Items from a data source
········
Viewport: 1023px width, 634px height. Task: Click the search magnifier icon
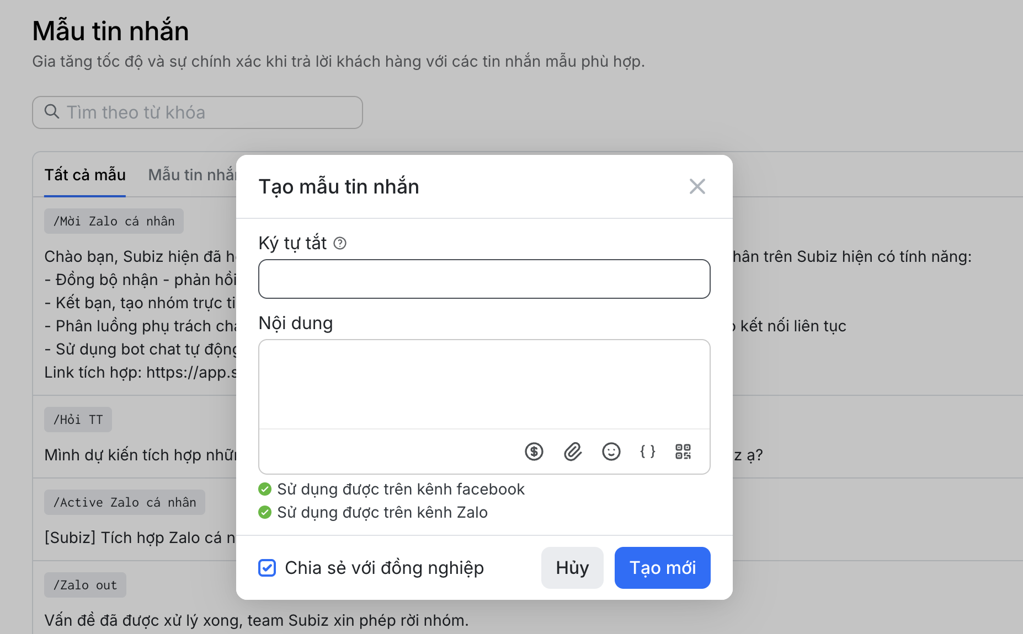point(52,112)
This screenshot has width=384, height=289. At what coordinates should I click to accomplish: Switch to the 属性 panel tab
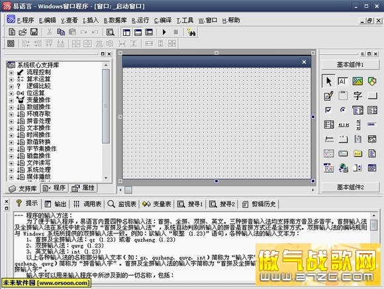(83, 188)
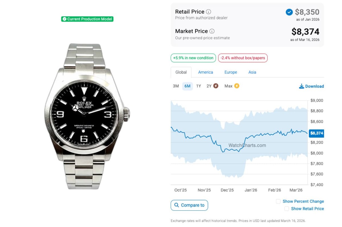This screenshot has height=227, width=342.
Task: Switch chart to 1Y range
Action: click(x=198, y=86)
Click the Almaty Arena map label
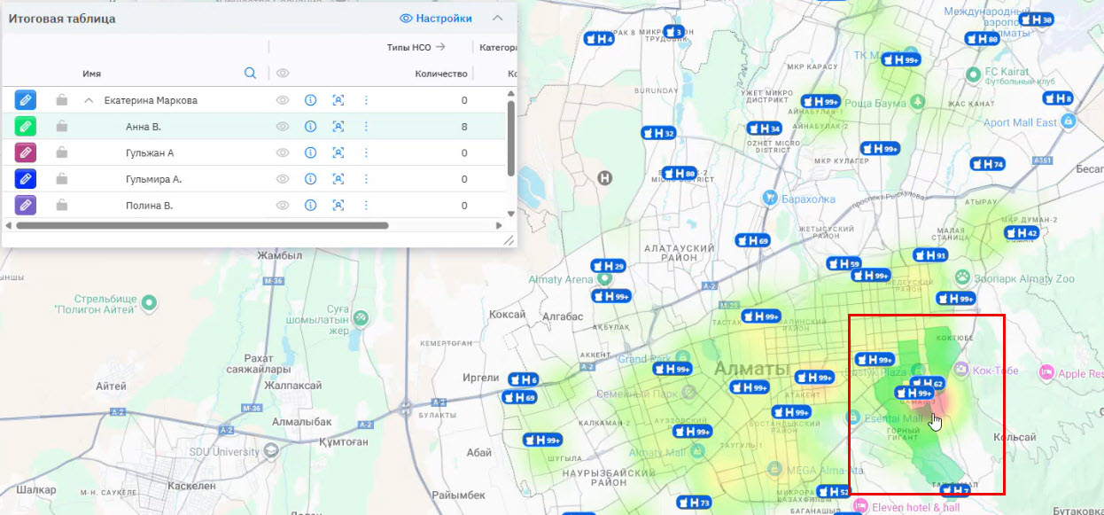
········
The task. Could you restate each record word for word, keeping the pictures out?

Output for this exercise.
Viewport: 1023px width, 634px height. Task: Click the search magnifier icon
point(52,112)
This screenshot has width=384, height=289. At what coordinates should I click to accomplish: Switch to the 属性 panel tab
(83, 188)
This screenshot has height=227, width=342.
Task: Switch chart to 1Y range
Action: click(x=198, y=86)
Click the Almaty Arena map label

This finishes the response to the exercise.